PyTorch Implementation of paper:
FiTs: Fine-grained Two-stage Training for Knowledge Base Question Answering (AAAI 2023)
Bowen Cao*, Qichen Ye*, Nuo Chen, Weiyuan Xu, Yuexian Zou. (* denotes equal contribution)
Knowledge-aware question answering (KAQA) requires the model to answer questions over a knowledge base, which is essential for both open-domain QA and domain-specific QA, especially when language models alone cannot provide all the knowledge needed. Despite the promising result of recent KAQA systems which tend to integrate linguistic knowledge from pre-trained language models (PLM) and factual knowledge from knowledge graphs (KG) to answer complex questions, a bottleneck exists in effectively fusing the representations from PLMs and KGs because of (i) the semantic and distributional gaps between them, and (ii) the difficulties in joint reasoning over the provided knowledge from both modalities.
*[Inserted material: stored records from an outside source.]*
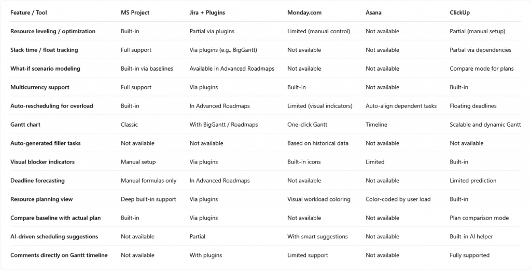531x270 pixels.
Task: Select the Jira + Plugins column header
Action: 207,12
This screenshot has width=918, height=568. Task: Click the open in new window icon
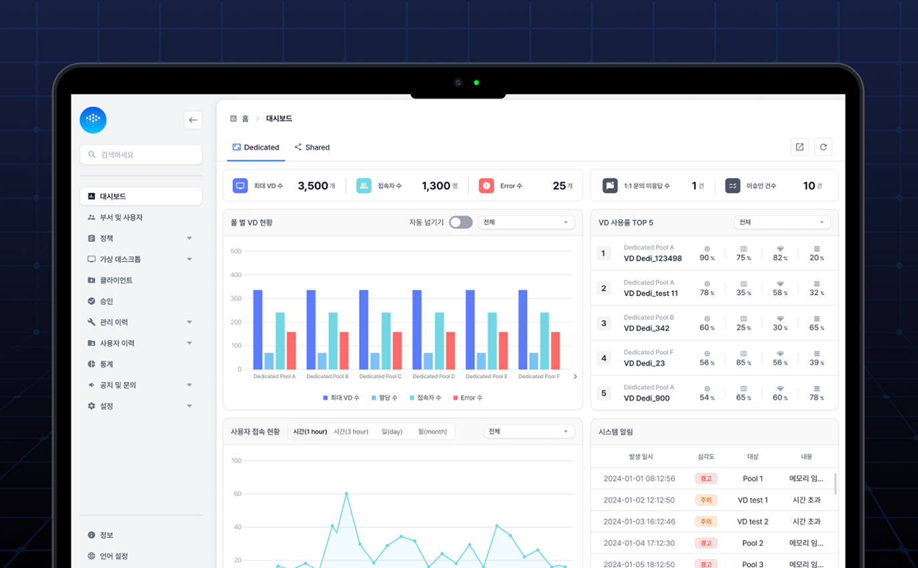click(799, 147)
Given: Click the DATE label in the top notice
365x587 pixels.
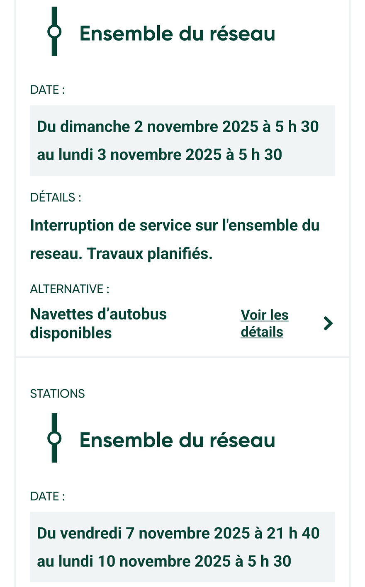Looking at the screenshot, I should pos(47,90).
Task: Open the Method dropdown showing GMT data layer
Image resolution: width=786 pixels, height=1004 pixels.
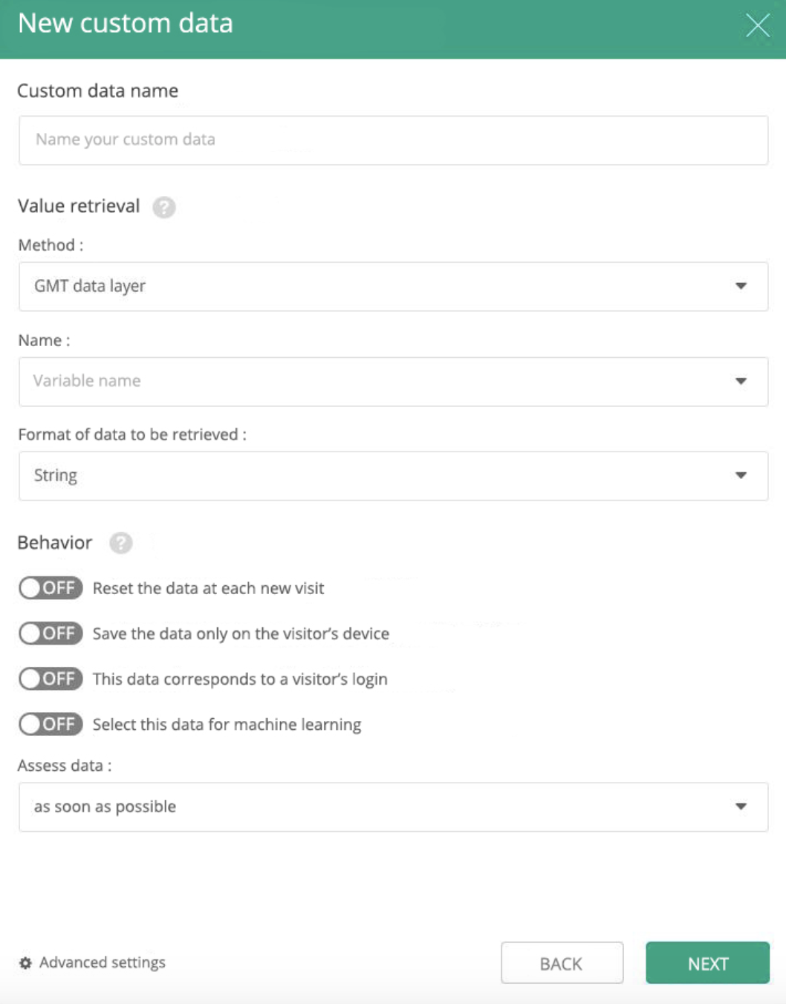Action: (x=393, y=286)
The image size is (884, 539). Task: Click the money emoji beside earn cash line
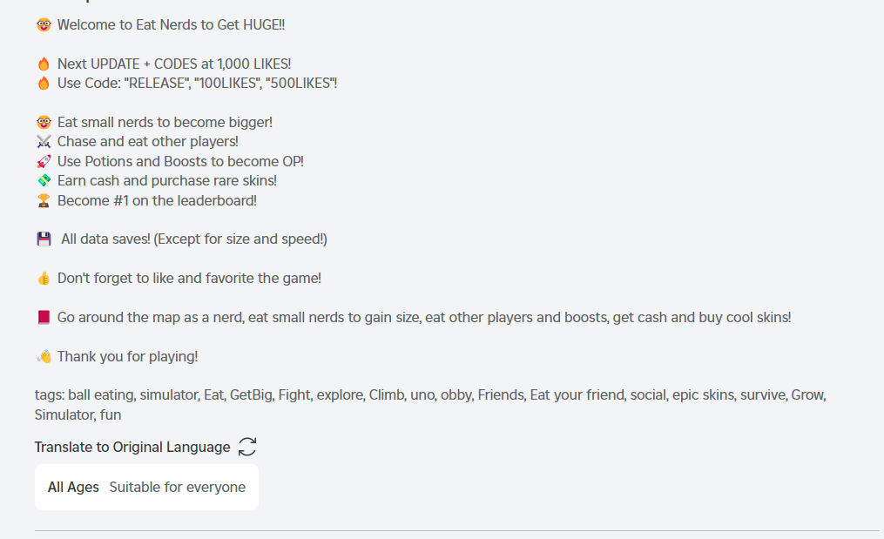click(43, 180)
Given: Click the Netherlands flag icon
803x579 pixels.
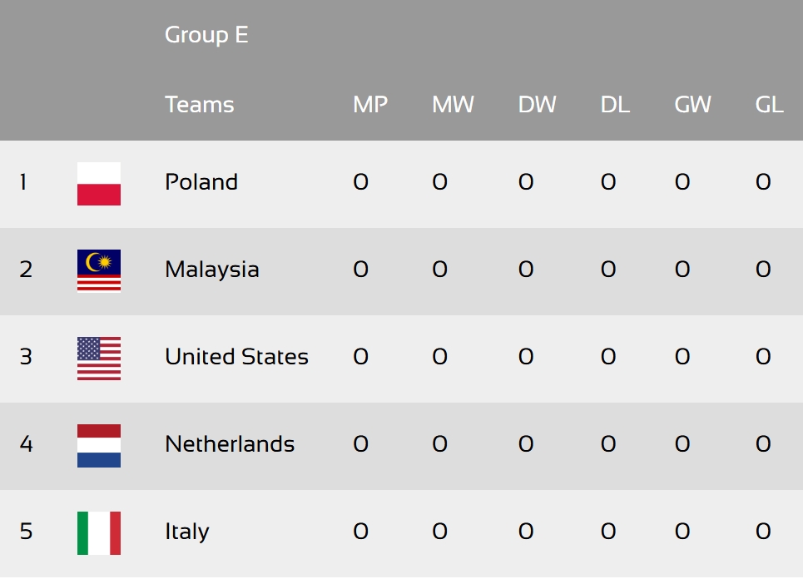Looking at the screenshot, I should coord(99,446).
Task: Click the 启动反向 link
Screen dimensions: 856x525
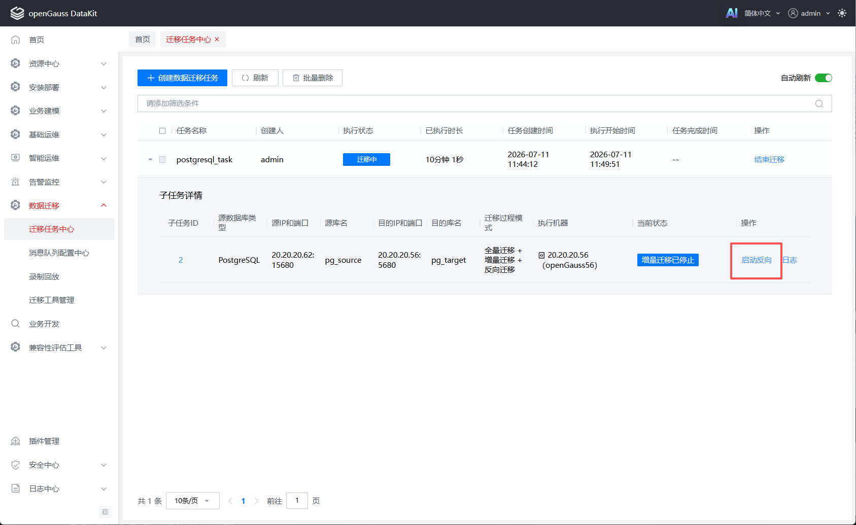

To address the above two problems, we propose a Fine-grained Two-stage training framework (FiTs) to boost the KAQA system performance: The first stage aims at aligning representations from the PLM and the KG, thus bridging the modality gaps between them, named knowledge adaptive post-training. The second stage, called knowledge-aware fine-tuning, aims to improve the model's joint reasoning ability based on the aligned representations.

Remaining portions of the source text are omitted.